Carnitine transport into muscular cells. inhibition of transport and cell growth by mildronate

• Published in: Biochemical pharmacology Vol. 59; no. 11; pp. 1357 - 1363
• Main Authors: Georges, Béatrice, Le Borgne, Françoise, Galland, Stéphane, Isoir, Muriel, Ecosse, David, Grand-Jean, Florence, Demarquoy, Jean
• Format: Journal Article
• Language: English
• Published: New York, NY Elsevier Inc 01.06.2000; Elsevier Science
• Subjects: Animals; Biological and medical sciences; Biological Transport - drug effects; carnitine; Carnitine - metabolism; Cell Division - drug effects; Cell Membrane - metabolism; Cell physiology; Cells, Cultured; Fundamental and applied biological sciences. Psychology; In Vitro Techniques; Male; Membrane and intracellular transports; Methylhydrazines - pharmacology; Mice; mildronate; Molecular and cellular biology; muscle cell; Muscle, Skeletal - cytology; Muscle, Skeletal - drug effects; Muscle, Skeletal - metabolism; Rats; Rats, Wistar; transport; carnitine; mildronate; transport; muscle cell; Cell proliferation; Rat; Biological transport; Rodentia; Molecular interaction; Muscular fiber; Cell differentiation; In vitro; Carnitine; Vertebrata; Mammalia; Mouse; Membrane transport; Established cell line; Myoblast
• ISSN: 0006-2952; 1873-2968
• DOI: 10.1016/S0006-2952(00)00265-3

Carnitine is involved in the transfer of fatty acids across mitochondrial membranes. Carnitine is found in dairy and meat products, but is also biosynthesized from lysine and methionine via a process that, in rat, takes place essentially in the liver. After intestinal absorption or hepatic biosynthesis, carnitine is transferred to organs whose metabolism is dependent on fatty acid oxidation, such as heart and skeletal muscle. In skeletal muscle, carnitine concentration was found to be 50 times higher than in the plasma, implicating an active transport system for carnitine.
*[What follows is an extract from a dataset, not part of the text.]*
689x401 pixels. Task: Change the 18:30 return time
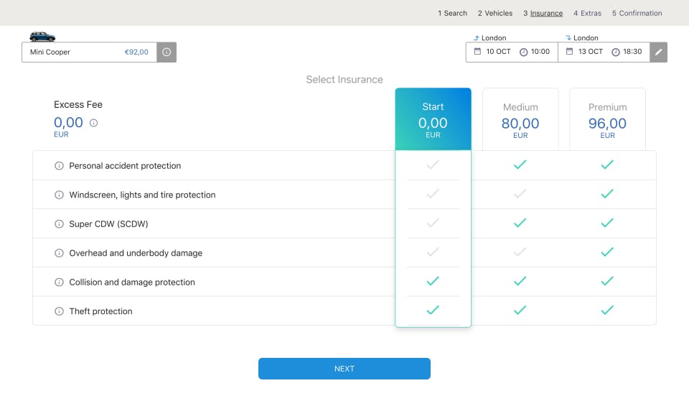click(627, 52)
In this study, we characterized this transport in isolated rat myotubes, established mouse C2C12 myoblastic cells, and rat myotube plasma membranes and found that it was Na +-dependent and partly inhibited by a Na +/K + ATPase inhibitor. l-carnitine analogues such as d-carnitine and γ-butyrobetaine interfere with this system as does acyl carnitine. Among these inhibitors, the most potent was mildronate (3-(2,2,2-trimethylhydrazinium)propionate), known as a γ-butyrobetaine hydroxylase inhibitor. It also induced a marked decrease in carnitine transport into muscle cells. Removal of carnitine or treatment with mildronate induced growth inhibition of cultured C2C12 myoblastic cells. These data suggest that myoblast growth and/or differentiation is dependent upon the presence of carnitine.